Security experts said Wednesday there was little cause for alarm from a minor new variant of the destructive Code Red worm that began circulating this week.
Code Red.F, which differs from the original Code Red by only two bytes, began spreading Tuesday, according to reports from security software makers Symantec, McAfee and F-Secure. The new variant is detected by existing virus signatures for Code Red, according to the companies, and is blocked by patches for Microsoft's Internet Information Server (IIS), which most administrators installed before or during the original Code Red outbreak.
The original Code Red wreaked widespread havoc during the summer of 2001, infecting more than 350,000 Web servers running IIS. The infected servers were used to spread the worm and to launch a denial-of-service attack on the main Web site for the White House.
The first sequel to Code Red also caused widespread damage, but subsequent variations on the worm packed a minor punch, largely because the IIS hole the worm exploits had already been patched.

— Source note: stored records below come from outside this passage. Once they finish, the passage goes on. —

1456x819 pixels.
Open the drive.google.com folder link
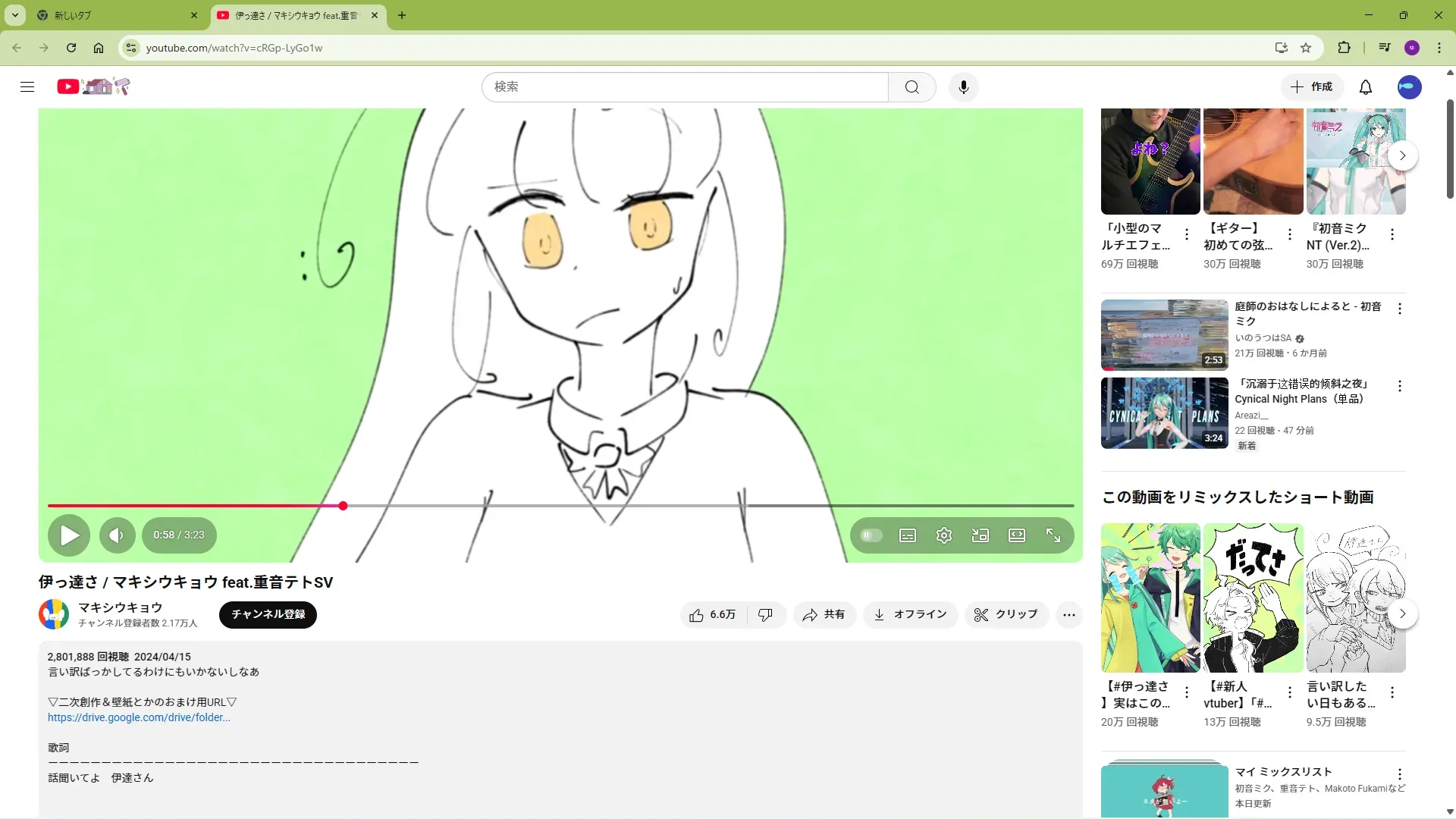click(139, 717)
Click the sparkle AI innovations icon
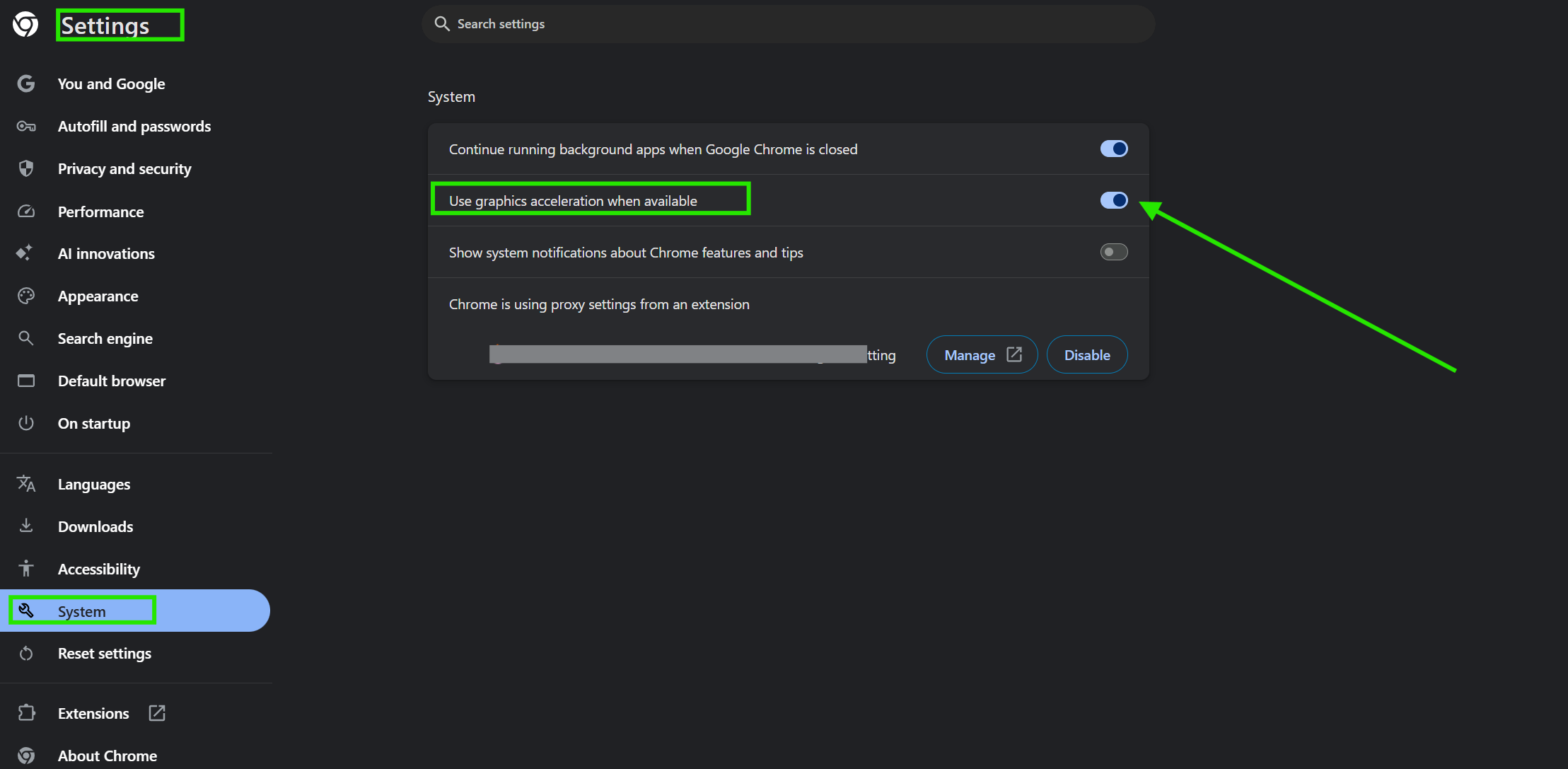 tap(25, 253)
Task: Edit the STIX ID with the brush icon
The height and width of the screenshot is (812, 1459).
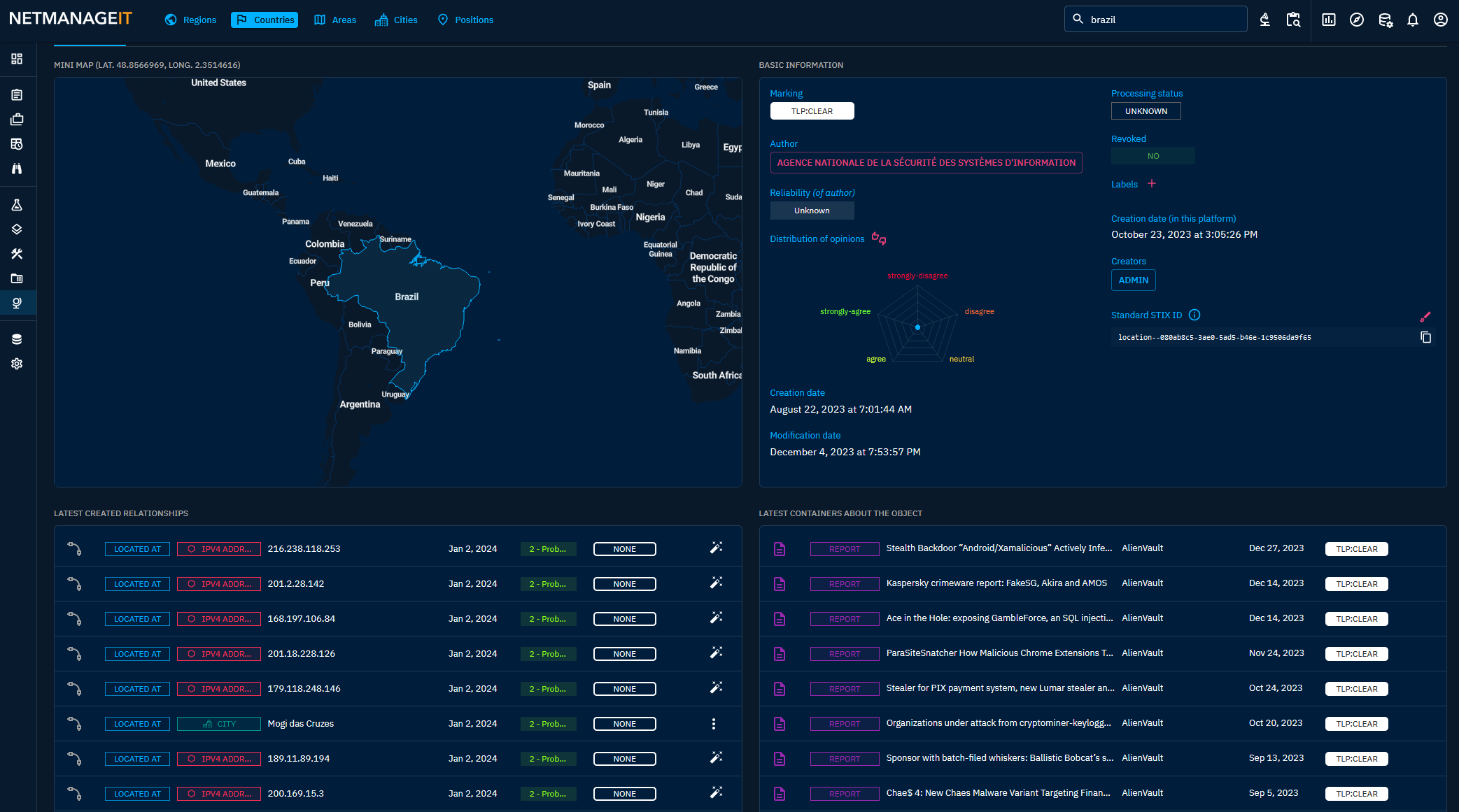Action: tap(1425, 317)
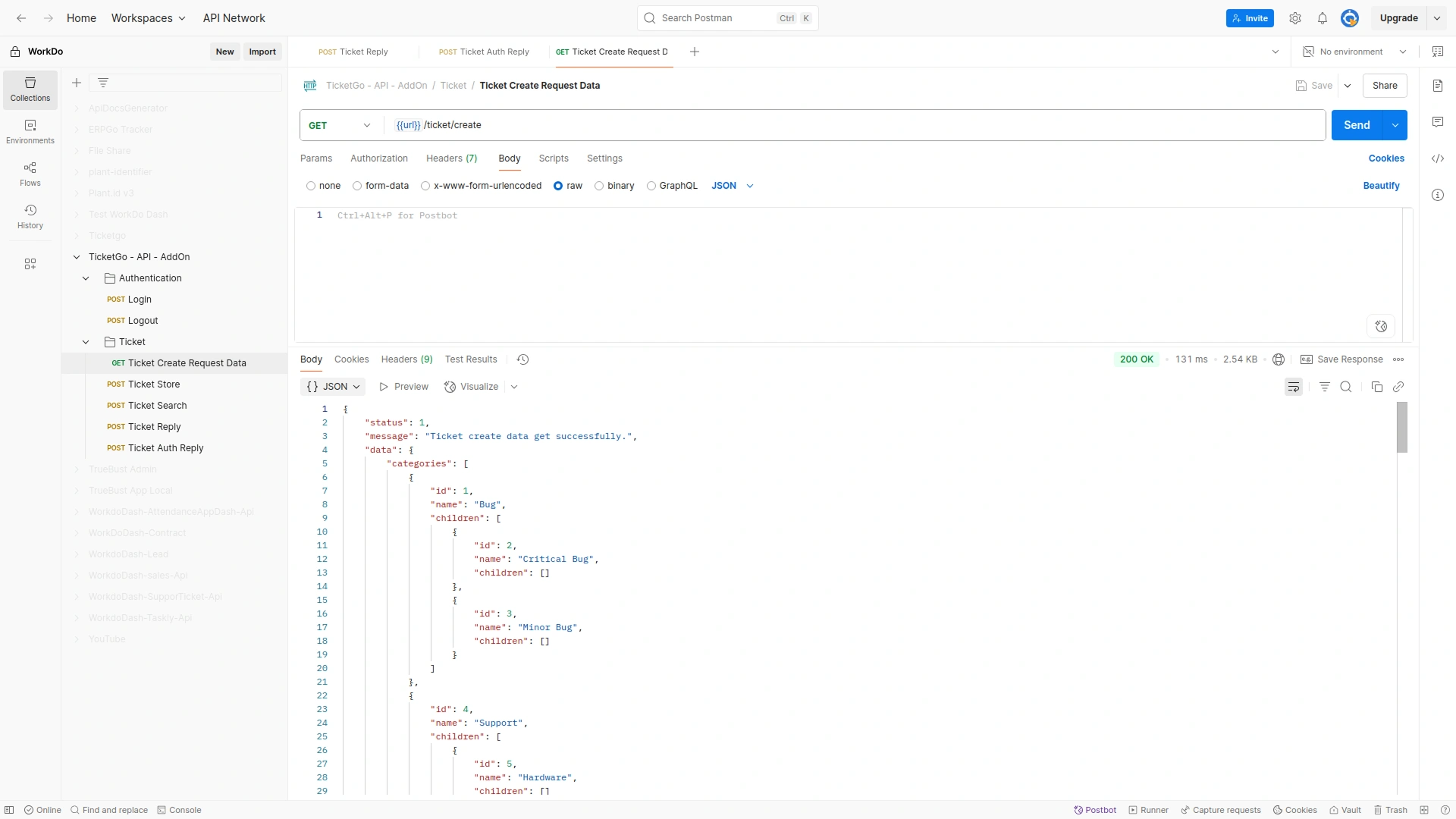Click the Beautify link
The width and height of the screenshot is (1456, 819).
click(x=1381, y=186)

According to a security bulletin from Symantec, the main difference in Code Red.F is that it removes the expiration date that prevented the original worm from activating if the year was later than 2001.
Most security firms classified the new variant as a moderate threat, with negligible infections reported so far.
Kevin Haley, group product manager with Symantec Security Response, said the company saw a brief surge of infections in Europe on Tuesday night, but activity has been minimal since then.
"It looks like people learned a lesson with the first Code Red," he said. "They've updated their patches for IIS and kept their (antivirus) definitions current."